Michel de Certeau, standing on the 110th floor of the World Trade Centre in NYC, observes that to view a city in its totality is an ecstasy of reading - and we've all been atop tall buildings or hills or in a hot air balloon - well, I haven't done the last, but I want to. And certainly, there is a distinctly pleasurable moment in one's ascent when the city, the streets, the corners where you smoke a fag or the alley that cats pee in, all of this mess and smell, become a clean map, a diagram on which lovers point out their little window on an autumn day. I used to love making maps myself as a kid (should have been a warning to my parents) and would spend hours detailing the metro stops and squares of cities built in my head. Not only those, also side cut-out schemata of things such as submarines, commercial space-jets, underground French fortifications (with homoerotic showers included in the complicated structure. Actually, same with the submarines, not the space-jet though) and naturally whole countries with felt-tip-pen-blue rivers and strictly enforced border controls. A fetish perhaps of some sort is revealed in this child's play, fetishism of the eye above, God, the observer, the narrator-creator. It is also a fatally flawed position, one which tempts plans and grids out of our organic brains, where the space of planning is born, where the misery of thousands is formed, where lives are erased to be put into a quantifiable mould. (read this!)

And what is it that bothers me about it? Well, for one the way in which de Certeau calls going back to street level an 'Icarian Fall', a descent from lofty heights to the squalor and chaos of our ant-farm cities. But I do want to believe that on the contrary, it's exactly this sort of Icarian Leap that we need as thinkers and humans, a voluntary and pleasant descent into that which escapes the total view of the plan, the cat pee and the graffiti, the unplanned, unconscious and unexpected that makes life as a cog bearable. I myself have been unable to complete this leap and still derive pleasure from maps and diagrams, but perhaps thinking about it will foster some sense of humility and familiarity with the street level city and not its abstract cousin.

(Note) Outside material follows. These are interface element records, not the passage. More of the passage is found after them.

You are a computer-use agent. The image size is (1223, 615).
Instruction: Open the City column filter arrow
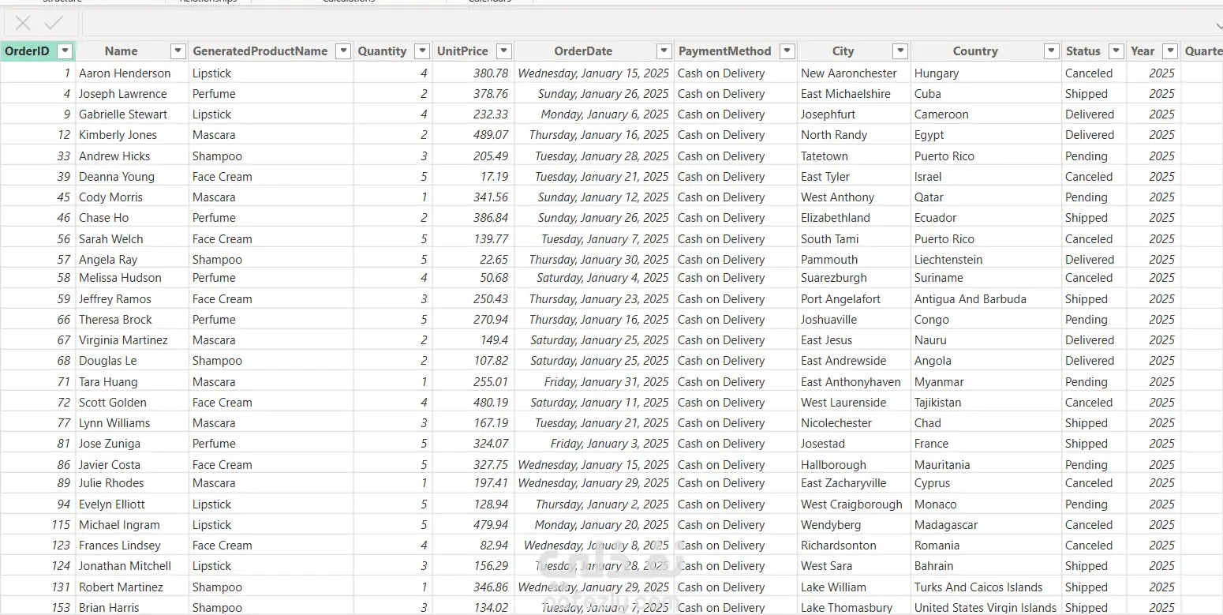coord(900,51)
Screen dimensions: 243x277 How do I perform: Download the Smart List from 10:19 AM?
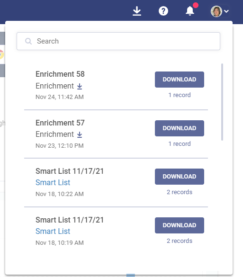(x=180, y=225)
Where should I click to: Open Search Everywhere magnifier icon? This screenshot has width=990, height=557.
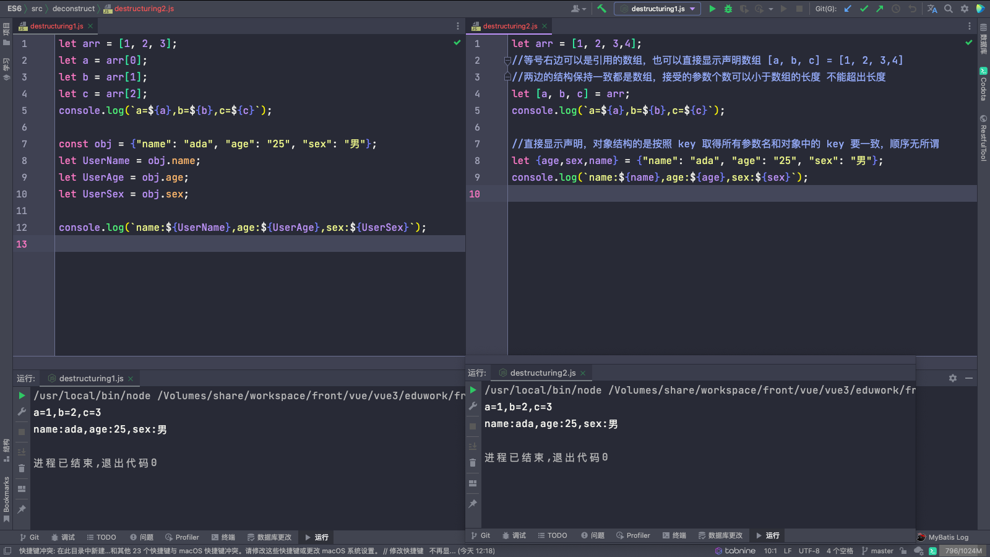949,9
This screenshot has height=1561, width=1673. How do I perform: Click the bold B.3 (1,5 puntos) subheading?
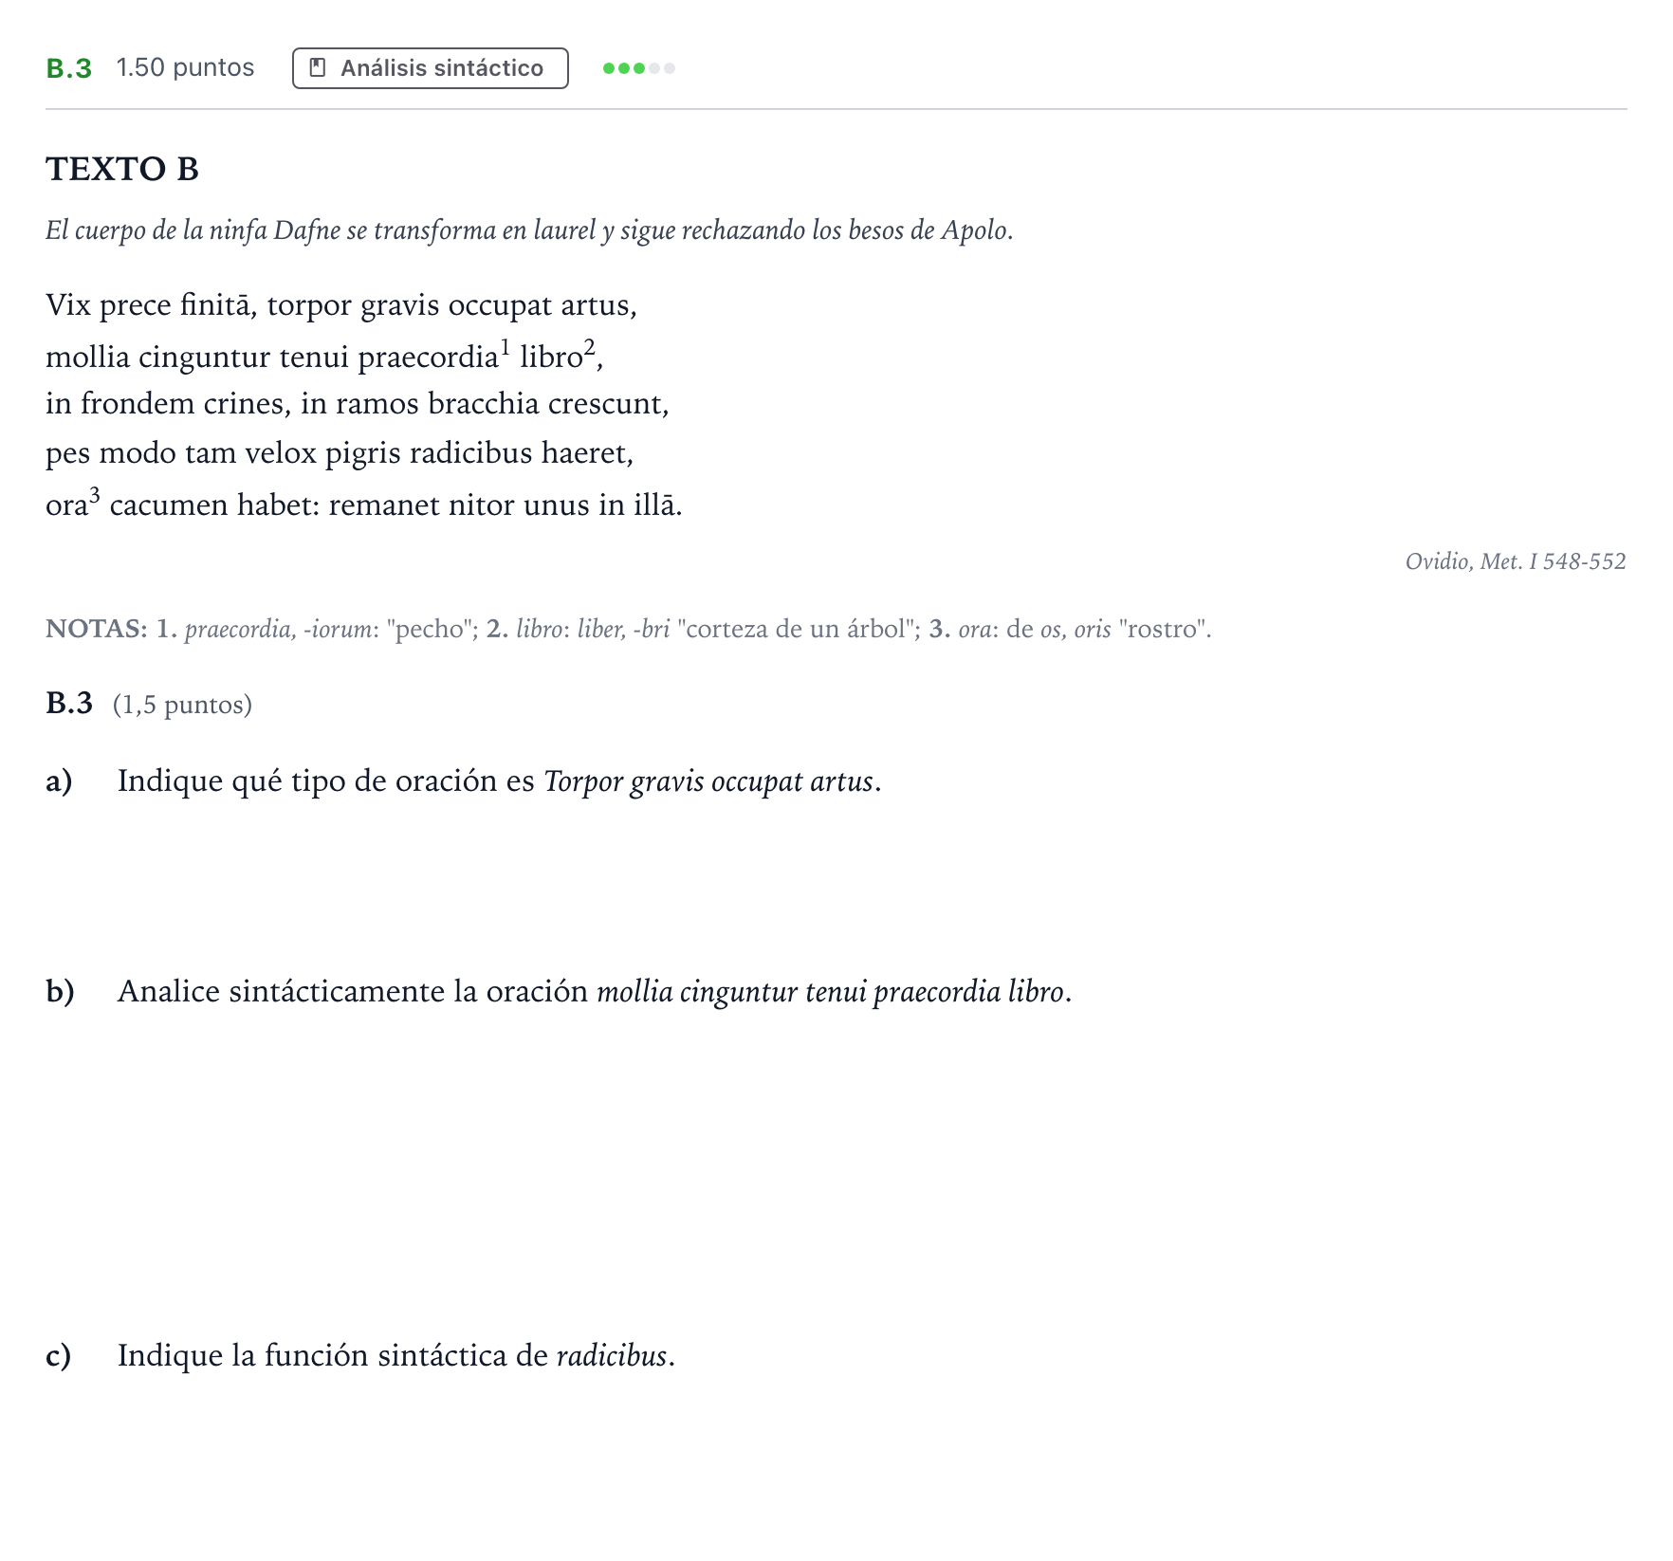(149, 704)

In a sense, this is a nod to another of de Certeau's legacies - the belief that living everyday lives can profoundly change our society as a tool of resistance; while this thinking may have its appeal, especially to the non-revolutionary young adults of today who participate in social change by liking it on Facebook, it is also problematic. While its efficacy can perhaps be defended in the long term (who knows, maybe using canvas bags really will banish unfairness), it is also partly to blame for the acquiescence with the status quo, providing a comforting reassurance that big action is not necessary, that a critical mass of people using the tiniest forms of resistance can successfully challenge the hidden oppression in our society. But as the recent clearing-out of Occupy XYZ encampments shows, the police and the repressive apparatus of the state-capital still crack down on open, engaged opposition - perhaps this is due to the possibility of its success, which is a good reason to leave the house. And on that note, where are my keys?